Guide Critique: A Handbook of the Indian Poetics and Aesthetics

Ami Upadhyay. A Handbook of the Indian Poetics and Aesthetics. Bareilly: Prakash E book Depot, 2017, Web pages 177, Price: Rs. 125/-. ISBN 978-81-7977-601-8

While curiosity in classical Indian poetics has been stay, almost nothing new looks to have been extra or found more than the past 50 %-a-century or more. New publications by professors of English, at most effective, have been repetitive. A scholar of the stature of Ananda Coomaraswamy is awaited to relate Sanskrit poetics to Western theoretical developments in the present century.

Getting mentioned this, I am delighted to search via the guide in hand, a “compendium of delight,” as Ami Upadhyay claims. Ami is a classical dancer and instructor of English language and comparative literature, and knowledgeable to notify us about Indian poetics and aesthetics, which includes theories of Rasa, Riti, Dhvani, Vakrokti, Alankaras, Aucitya, Guna-Dosa, and many others.
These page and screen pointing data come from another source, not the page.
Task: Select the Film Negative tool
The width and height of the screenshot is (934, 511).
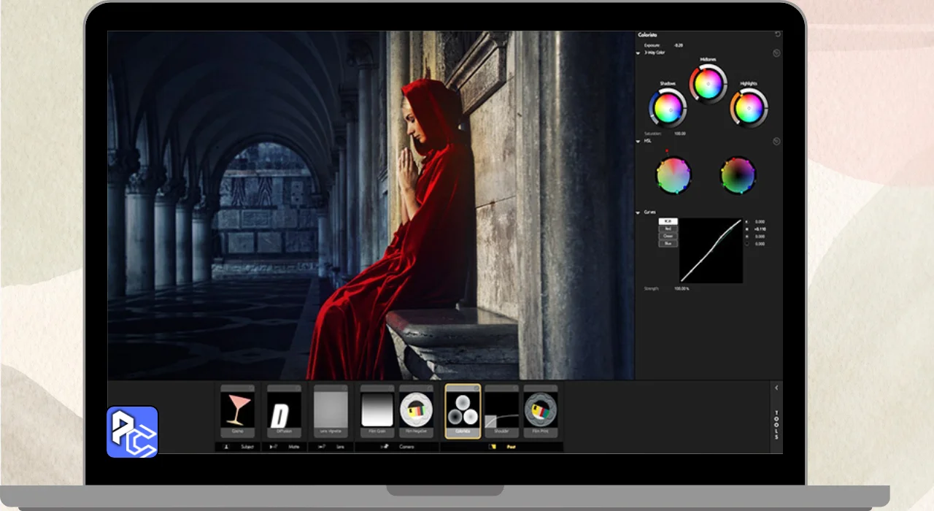Action: [416, 411]
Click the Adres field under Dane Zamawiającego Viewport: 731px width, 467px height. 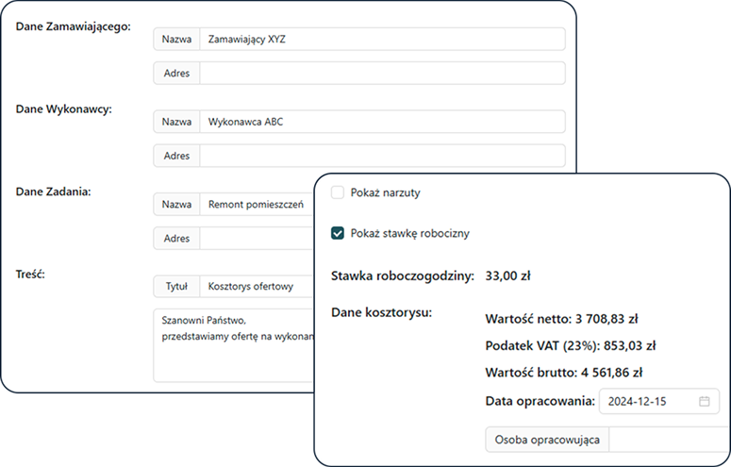coord(381,74)
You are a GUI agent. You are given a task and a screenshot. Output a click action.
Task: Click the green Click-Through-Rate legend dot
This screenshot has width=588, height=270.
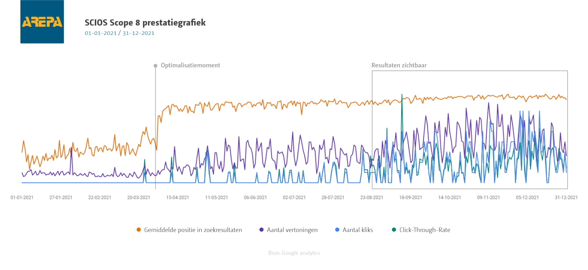394,230
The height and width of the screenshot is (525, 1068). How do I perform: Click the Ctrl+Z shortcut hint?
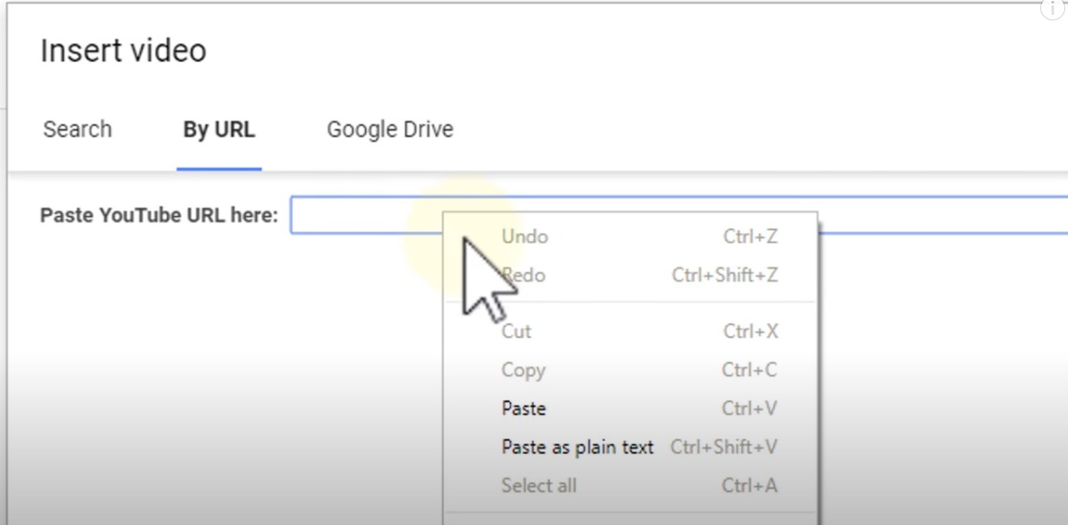click(750, 237)
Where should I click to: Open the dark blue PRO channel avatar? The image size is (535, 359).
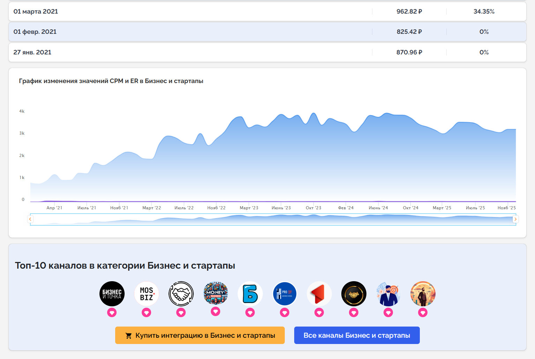pos(285,294)
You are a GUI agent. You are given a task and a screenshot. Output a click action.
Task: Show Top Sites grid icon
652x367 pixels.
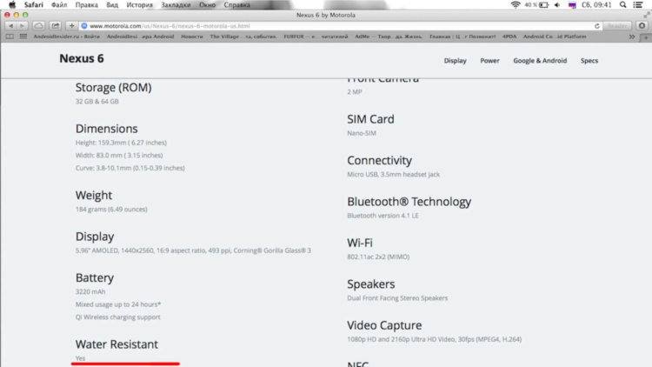[x=23, y=37]
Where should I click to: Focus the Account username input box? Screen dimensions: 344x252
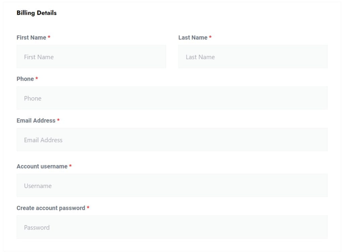172,185
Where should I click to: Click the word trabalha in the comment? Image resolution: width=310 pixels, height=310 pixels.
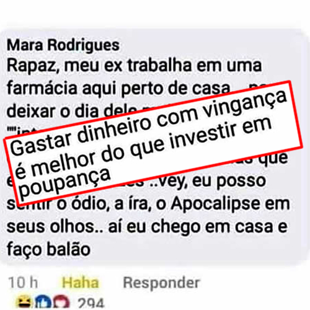[160, 65]
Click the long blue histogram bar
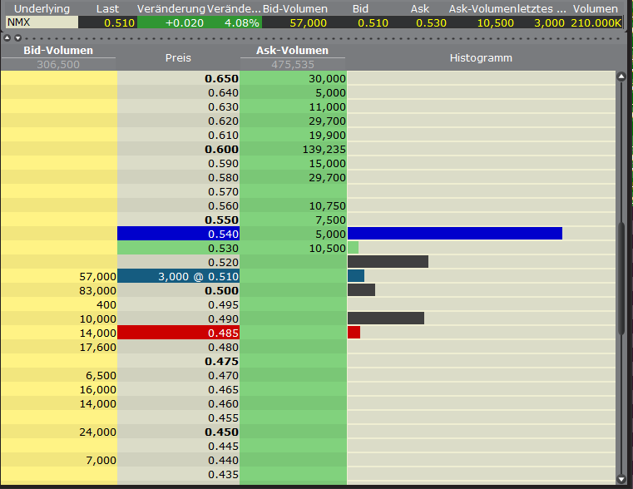This screenshot has height=489, width=633. pos(454,234)
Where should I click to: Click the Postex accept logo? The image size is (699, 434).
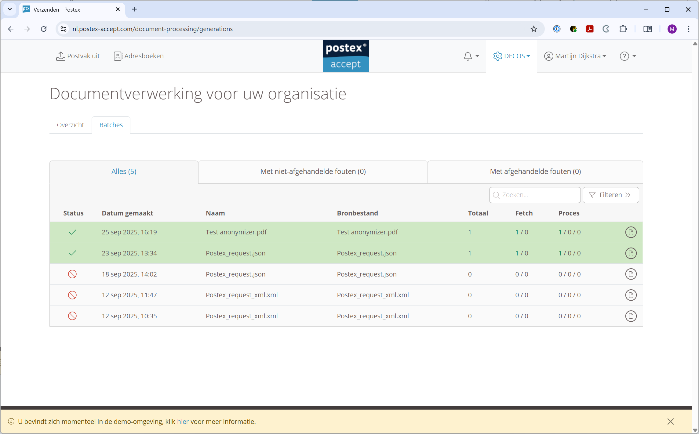click(346, 56)
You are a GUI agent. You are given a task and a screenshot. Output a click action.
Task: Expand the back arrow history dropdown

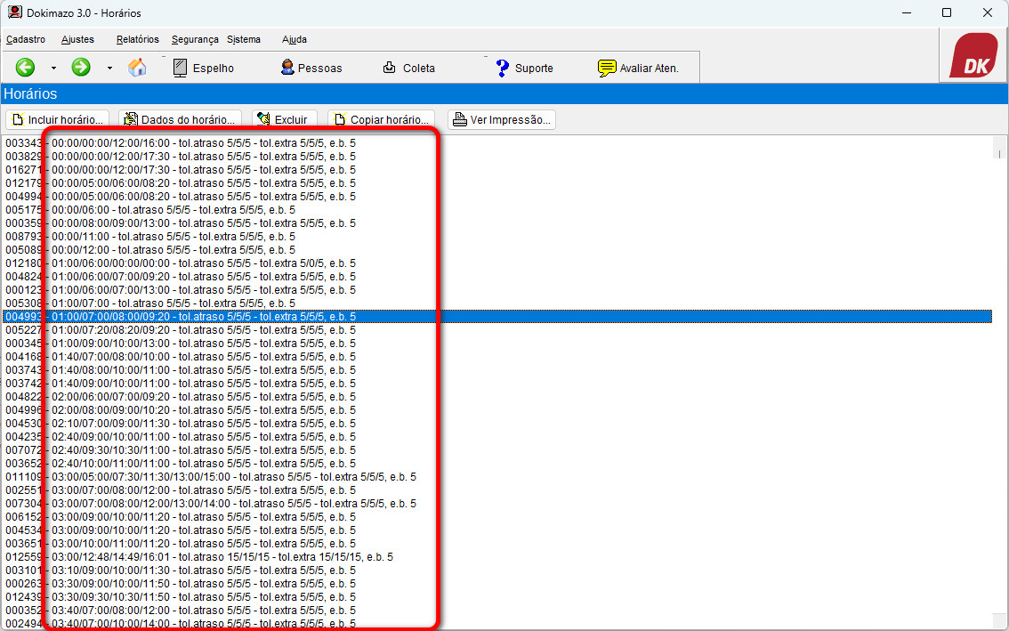pyautogui.click(x=53, y=68)
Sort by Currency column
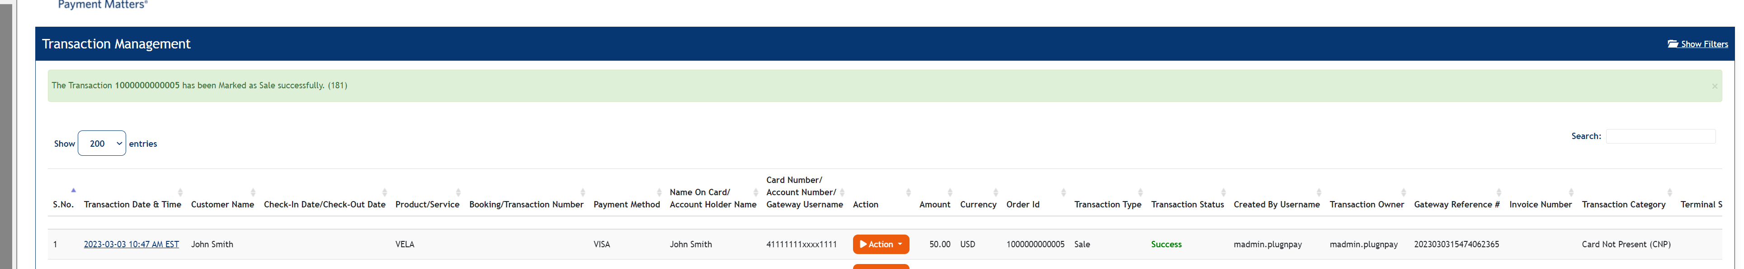The image size is (1744, 269). [x=978, y=204]
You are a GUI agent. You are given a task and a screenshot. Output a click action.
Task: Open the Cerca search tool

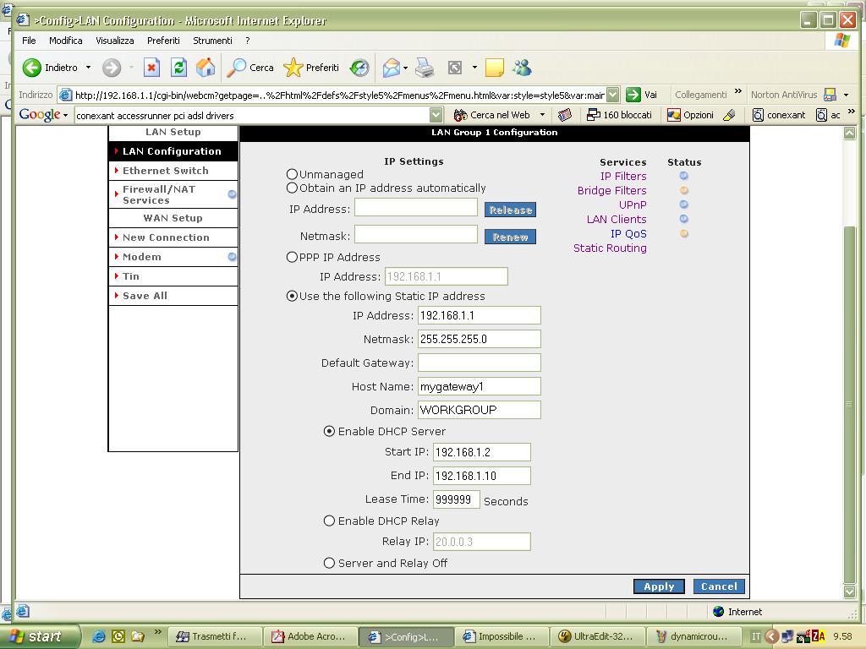point(251,68)
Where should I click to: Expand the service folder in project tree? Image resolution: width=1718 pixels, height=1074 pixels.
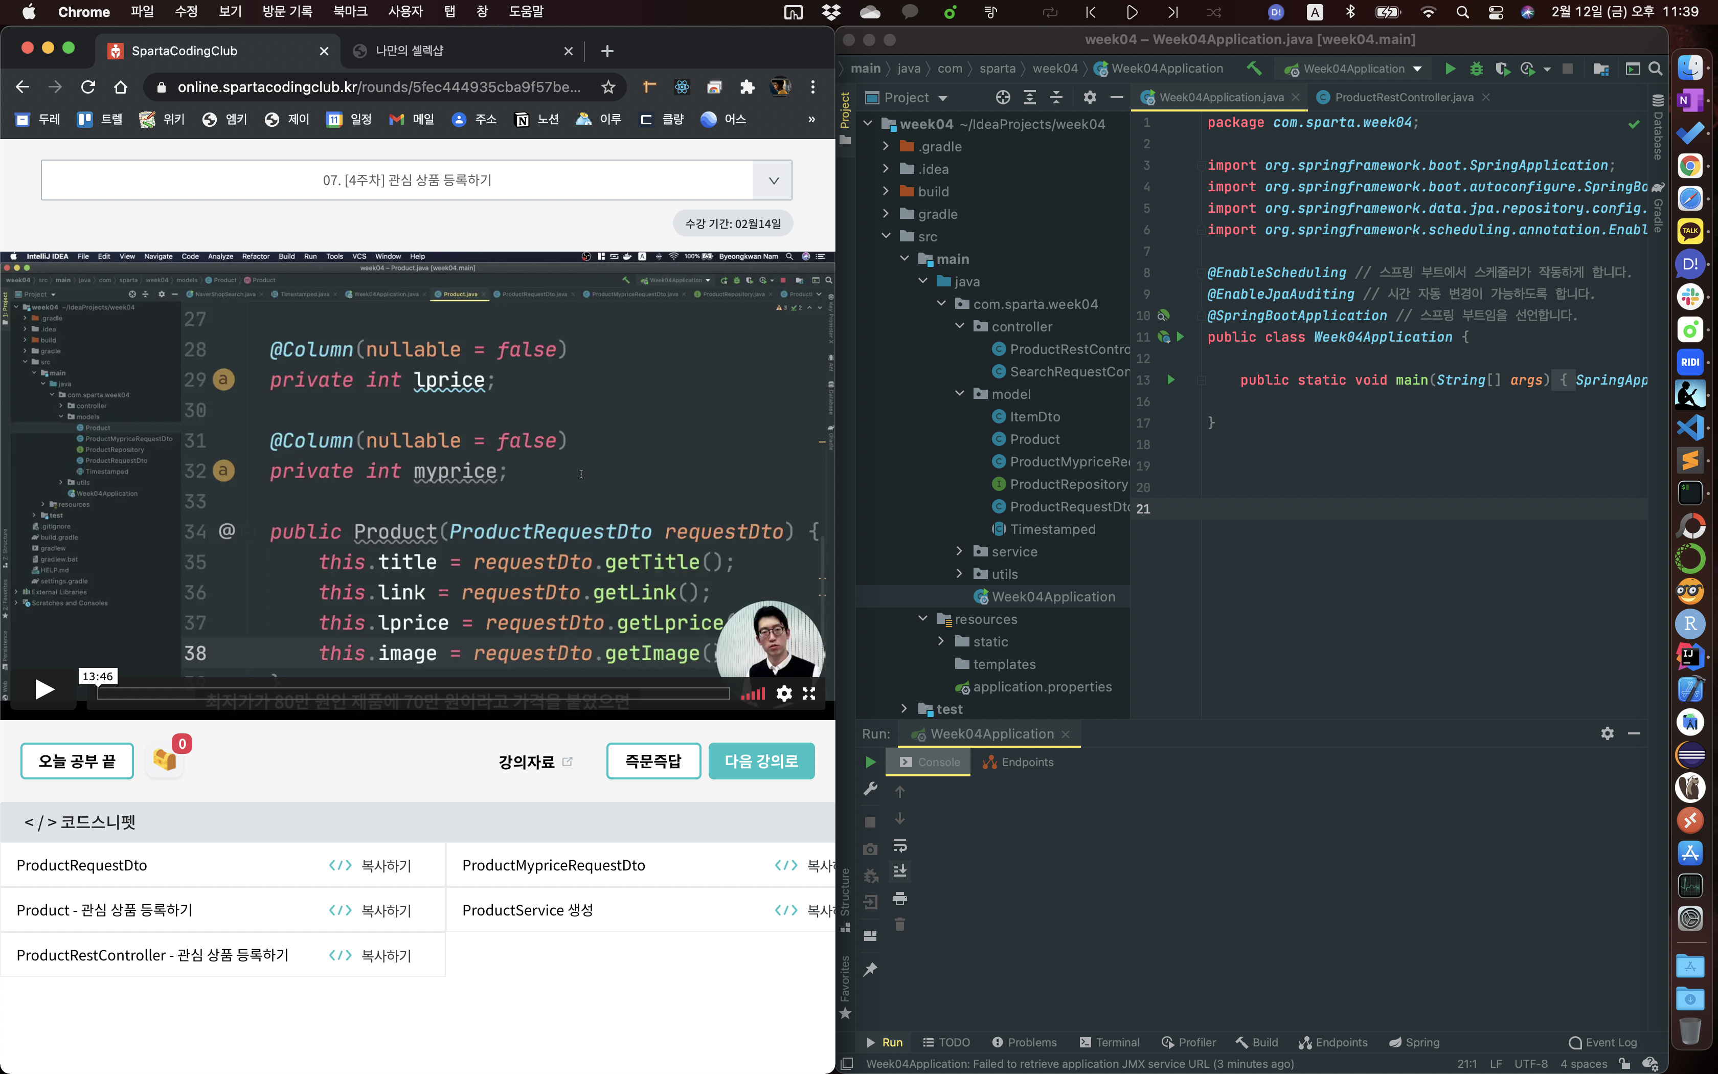pyautogui.click(x=960, y=551)
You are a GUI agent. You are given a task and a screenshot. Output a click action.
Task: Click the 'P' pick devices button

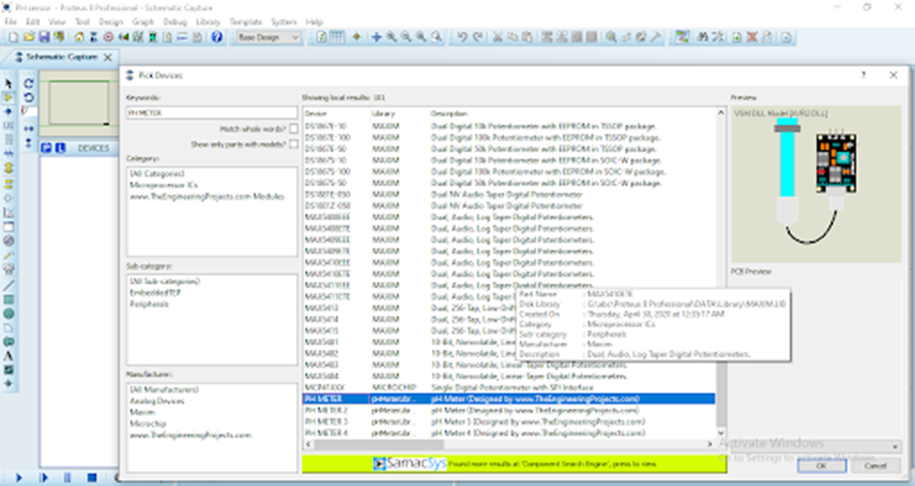[46, 147]
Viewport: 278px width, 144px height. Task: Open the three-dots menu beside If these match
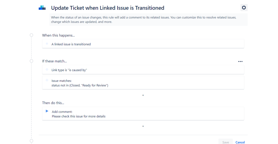click(240, 62)
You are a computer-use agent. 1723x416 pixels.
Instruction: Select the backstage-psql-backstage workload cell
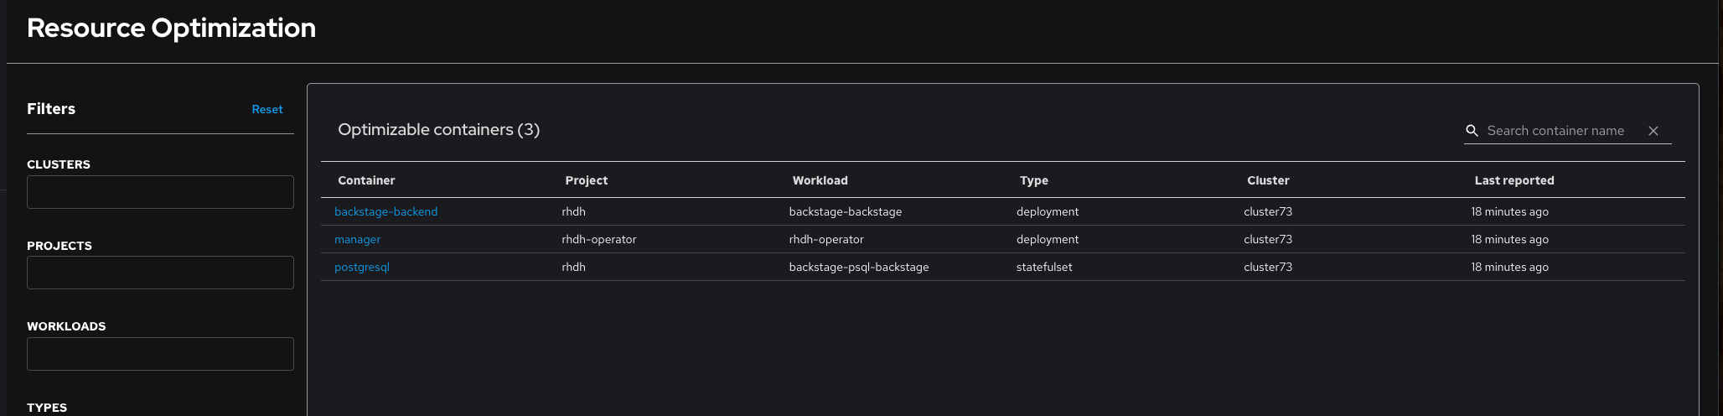858,268
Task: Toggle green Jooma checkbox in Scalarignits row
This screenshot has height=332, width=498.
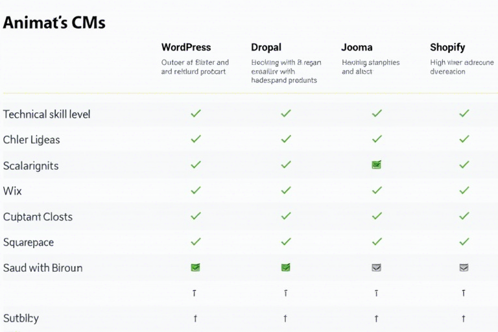Action: (376, 165)
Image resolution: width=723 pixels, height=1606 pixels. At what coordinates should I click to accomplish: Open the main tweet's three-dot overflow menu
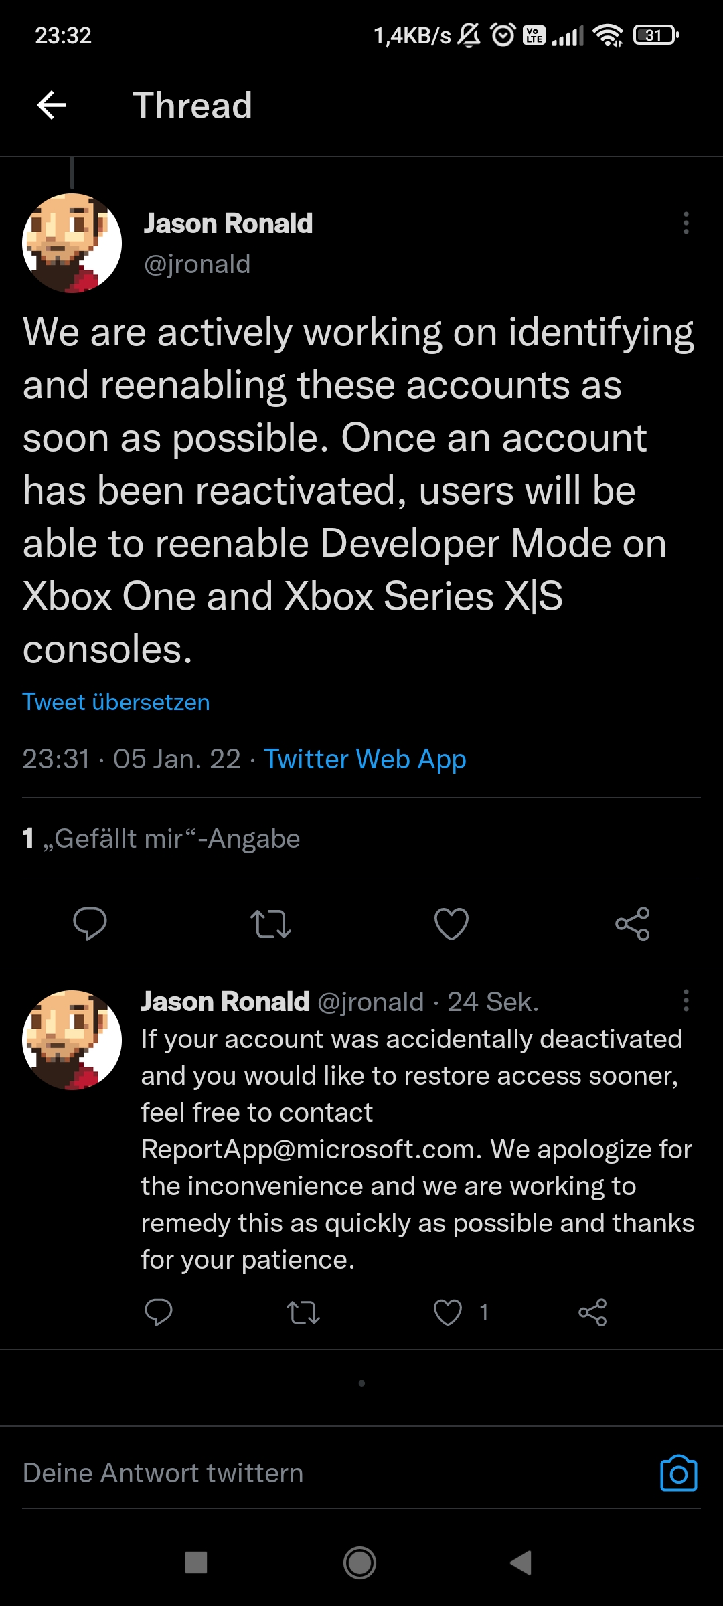686,223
She certainly dwells on Bharata’s Natya Shashtra and briefly touches on other Sanskrit poeticians and theorists these types of as Dandin, Jagannatha, Kuntaka, Abhinavagupta, Ksemendra Rajasekhara, Vishwanatha, Hemendra and other people, on the just one hand, and Plato, Aristotle, Ananda Coomaraswamy, and other Europeans, on the other.

Organised in three pieces, the very first component seeks to outline aesthetics, poetry, and drama (Natya, Nataka and Kavya) with a temporary description of the history of Indian poetics. The second component promotions with the several educational institutions of Indian poetics, conveying the attribute elements of the Rasa in the Vedas, Upanishads, and Ayurveda rasa as Ananda (pleasure) Sringara rasa (erotic sentiments) Karuna rasa (pathetic sentiment) Raudra and Vira rasa (the awful and the heroic) Hasya rasa and Adbhuta rasa (the comedian and the marvellous) Bhayanak and Vibhatsa rasa (the terrible and the odious) and Santa rasa (the tranquil). Ami also discounts with the principle and framework fundamental the Natya Shashtra in 10 chapters. In the remaining ten chapters of the next component, she discusses the theoretical and explanatory contributions from other well known poeticians and aesthetes. The third section presents a listing of key theorists and their works glossary of vital conditions, and selected bibliography.

The shorter chapters on Coomaraswamy, and Indian and Western Literary criticism and poetics, along with the appendices ought to help new scholars go after further review in a issue which is already aspect of English literature class in quite a few universities in India and overseas.

Ami’s handbook is obviously prepared and nicely-developed, but omission of R S Tiwary’s A Critical Approach to Classical Indian Poetics (1984) from her Bibliography is disappointing.

I am happy to recommend it to Honour’s and M A learners.